_Exercise instructions_
A - In the Newcastle house prices text, substitute "rose" for "jumped" and write out the passage between "The Newcastle median house" and "affordable dwelling stocks.", inclusive.
B - Which capital cities does the Newcastle house prices text compare with Newcastle's annual house price rise? Give each city with its growth rate.

_Reading text_
╭──
The Newcastle median house price has surged past $700,000 for the first time and the city's annual growth rate is outstripping rises in all state and territory capitals.
Latest figures from property analysts CoreLogic show the value of a typical house in Newcastle and Lake Macquarie jumped 3 per cent in May to $722,000, up 21.3 per cent in a year.
The typical Newcastle house gained $23,000 in value in a month.
The latest price rises across Australia sparked renewed calls from housing services for the state and federal governments to spend more on social and affordable dwelling stocks.
Everybody's Home campaign spokesperson Kate Colvin said COVID-19 was driving Sydneysiders into the Newcastle market, pushing up sale prices and inflating rents by 10 per cent in a year.
"People have moved out of Sydney with Sydney incomes and are competing in the Newcastle housing market with people who are on Newcastle incomes," she said.
"There are a lot of people in Newcastle who have a low or modest income, and when house prices and rents are skyrocketing, they are left behind.
"It's a game of musical chairs, and they're the ones left without a seat."

The Newcastle rental vacancy rate is 0.7 per cent.
Australian Bureau of Statistics figures show an estimated net loss of 5400 people from Sydney to regional NSW in the December 2020 quarter, up from 3700 in the June quarter and 4700 in the September quarter.
The 21.3 per cent Newcastle annual house price rise was higher than the growth rate of 14.8 per cent in Sydney, 5.6 per cent in Melbourne, 11.9 per cent in Brisbane, 13 per cent in Adelaide, 8.8 per cent in Perth, 16.5 per cent in Hobart, 21.1 per cent in Darwin and 17.7 per cent in Canberra. The Newcastle median apartment price rose 2.1 per cent in May to $566,000, up 11.2 per cent in a year, more than double the increases in Sydney, Melbourne, Brisbane and Adelaide.
Property values are also booming in the rest of the Hunter.
Outside Newcastle, the region's median house value rose 2.8 per cent in May to $547,000, which was 16 per cent higher than it was a year ago.
The Reserve Bank said on Tuesday that it was unlikely to raise official interest rates until "at least 2024".
"Cheap money is like rocket fuel for house prices," Ms Colvin said.
"Unfortunately, this inevitably leads to higher rents, unsustainable debt loads and worsening affordability.
"We need to release the housing pressure by giving more options to those who can't participate in the boom."
╰──
_Raw data_
╭──
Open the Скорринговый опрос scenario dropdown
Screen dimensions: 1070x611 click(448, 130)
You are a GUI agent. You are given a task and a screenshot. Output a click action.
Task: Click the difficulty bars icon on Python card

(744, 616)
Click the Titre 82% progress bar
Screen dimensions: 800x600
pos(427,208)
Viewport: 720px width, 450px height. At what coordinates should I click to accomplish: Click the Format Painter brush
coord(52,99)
╰──
╭──
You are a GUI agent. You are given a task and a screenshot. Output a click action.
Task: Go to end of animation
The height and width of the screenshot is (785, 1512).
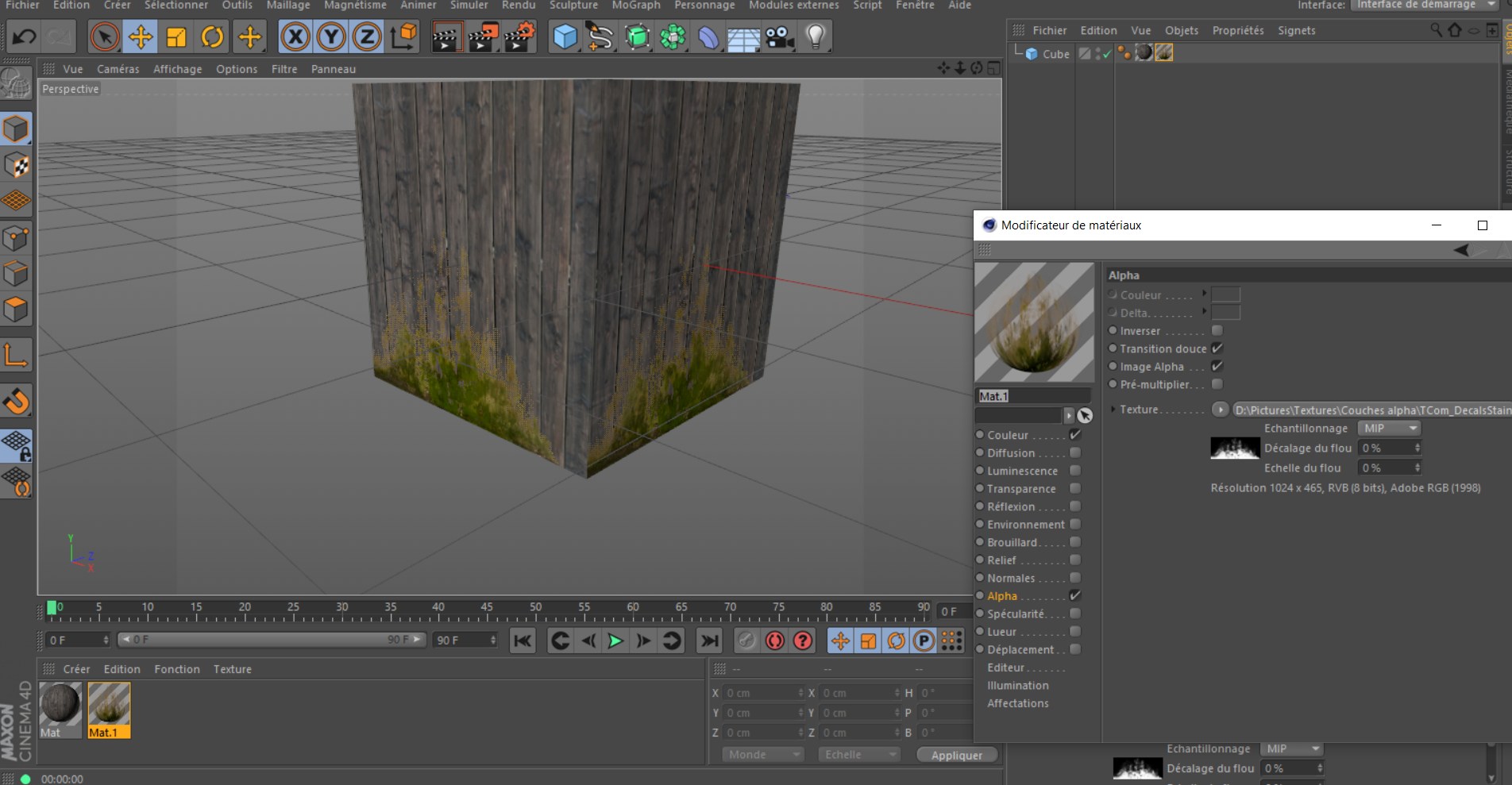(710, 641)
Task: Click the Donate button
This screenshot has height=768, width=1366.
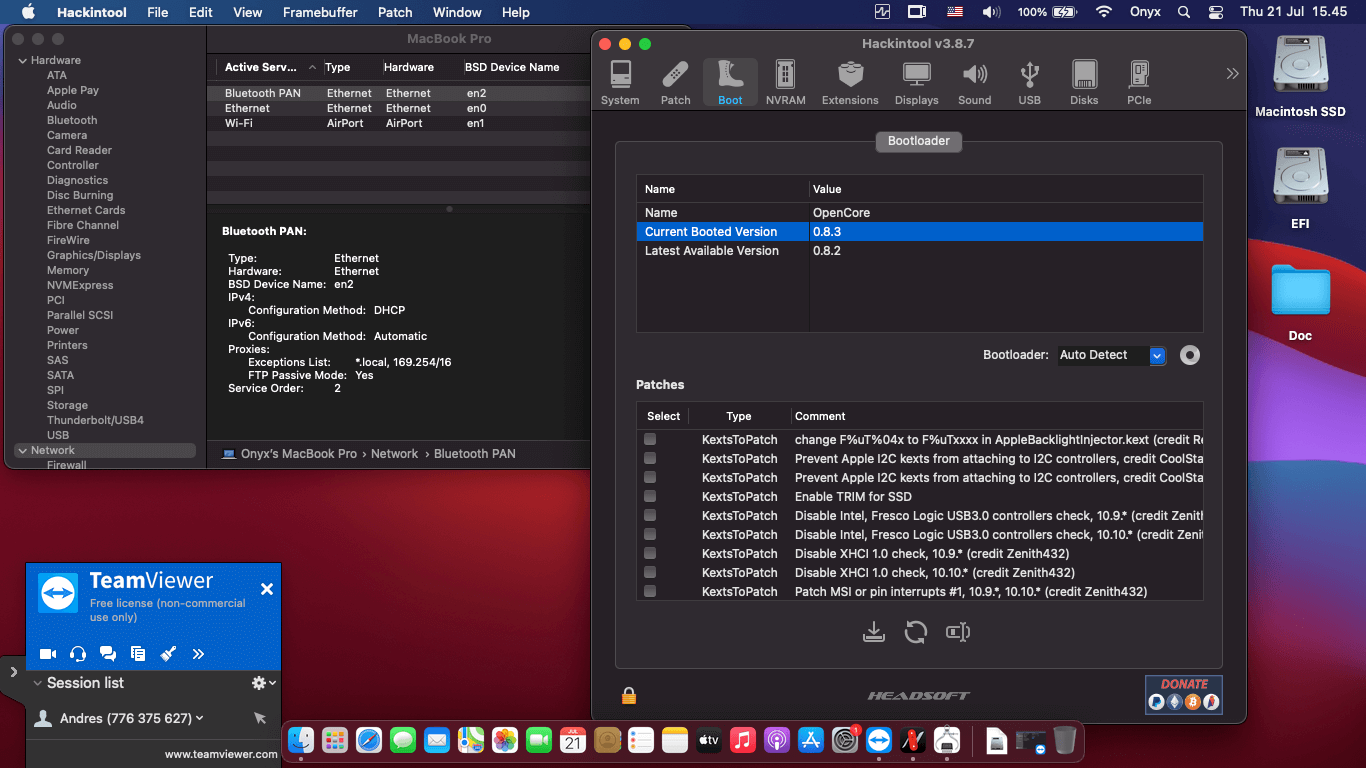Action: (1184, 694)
╰──
_Task responses_
A -
The Newcastle median house price has surged past $700,000 for the first time and the city's annual growth rate is outstripping rises in all state and territory capitals.
Latest figures from property analysts CoreLogic show the value of a typical house in Newcastle and Lake Macquarie rose 3 per cent in May to $722,000, up 21.3 per cent in a year.
The typical Newcastle house gained $23,000 in value in a month.
The latest price rises across Australia sparked renewed calls from housing services for the state and federal governments to spend more on social and affordable dwelling stocks.

B -
Sydney: 14.8 per cent
Melbourne: 5.6 per cent
Brisbane: 11.9 per cent
Adelaide: 13 per cent
Perth: 8.8 per cent
Hobart: 16.5 per cent
Darwin: 21.1 per cent
Canberra: 17.7 per cent